* [Provided passage]

* * * * * * * * *

SECTION 3. From the appropriation for contingency shall be paid such sums as may be required from the several departments and agencies where appropriations are insufficient, or where such requirements are due to unforeseen conditions or are non-recurring items of an unusual nature. Said appropriations may also be used for the payment of bills incurred due to emergencies or to any offense against public peace and property, in accordance with the provisions of Titles 11 and 45 of the General Laws of 1956, as amended. All expenditures and transfers from this account shall be approved by the Director of Administration and the Governor.
SECTION 4. The Director of Administration, with the approval of the Governor, is hereby authorized and empowered to transfer any funds in any appropriation item or any part thereof appropriated for the support of any department of agency to any other item for the support of any function or functions in the same department or agency; provided this section shall not affect the authority of the Board of Regents for Elementary and Secondary Education and the Board of Governors for Higher Education to reallocate its budget as provided in sections 16-60-8 and 16-59-9 respectively; provided further, however, that notification must be given to the State Budget Office, to the House and Senate Finance Committees, and to the joint committee on legislative affairs by the Board of Regents for Elementary and Secondary Education and the Board of Governors for Higher Education as to such allocations and changes of allocations made by said boards within ten (10) days of any such action during the fiscal year for which appropriations are made.

* * * * * * * * *

* [Material provided]
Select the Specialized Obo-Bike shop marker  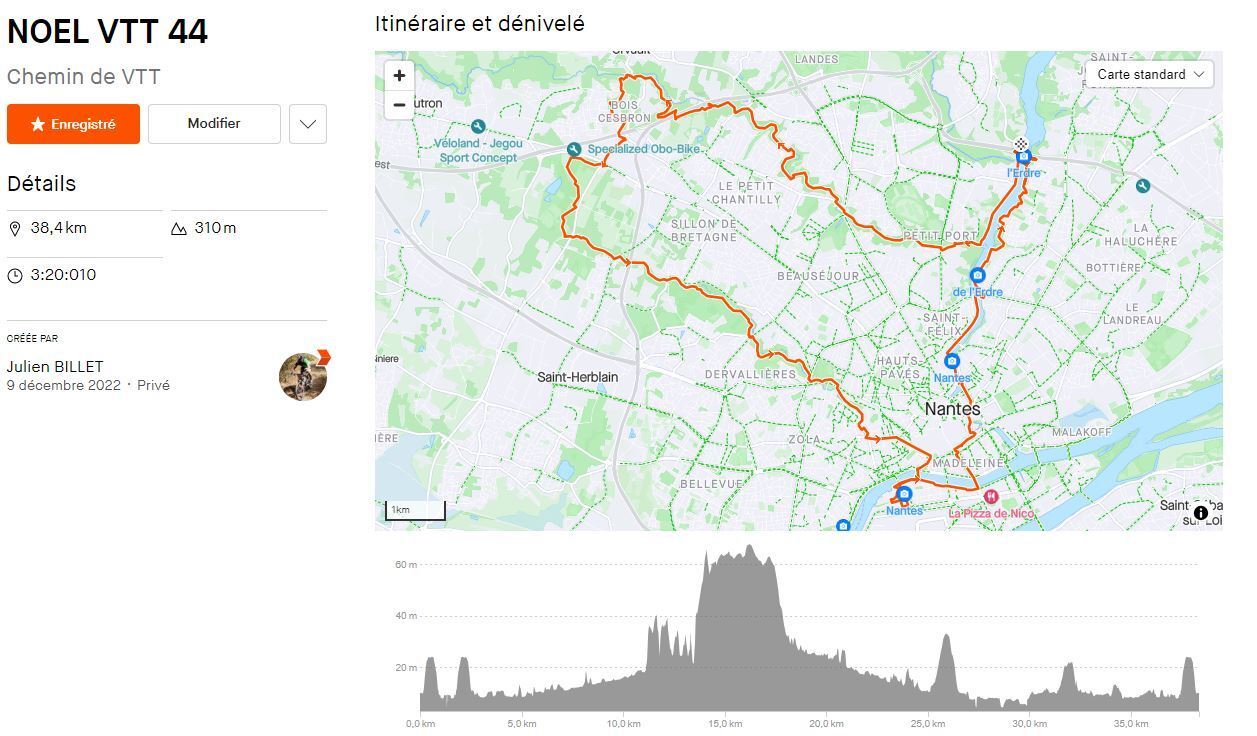(574, 150)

* * * * * * * * *

* [Requests]
1. Answer from the appropriations text:
(a) Who must approve all expenditures and transfers from the contingency account?
(b) Which titles of the General Laws of 1956 are cited for paying bills incurred due to emergencies?
(c) Within how many days of an allocation change must the two boards give notification?
2. Please write out the part of the appropriations text that begins at the words "SECTION 3. From" and stops after "and the Governor.".
The listing is material apart from the appropriations text.

* [Final answers]
1.
(a) The Director of Administration and the Governor.
(b) Titles 11 and 45.
(c) Ten (10) days.

2.
SECTION 3. From the appropriation for contingency shall be paid such sums as may be required from the several departments and agencies where appropriations are insufficient, or where such requirements are due to unforeseen conditions or are non-recurring items of an unusual nature. Said appropriations may also be used for the payment of bills incurred due to emergencies or to any offense against public peace and property, in accordance with the provisions of Titles 11 and 45 of the General Laws of 1956, as amended. All expenditures and transfers from this account shall be approved by the Director of Administration and the Governor.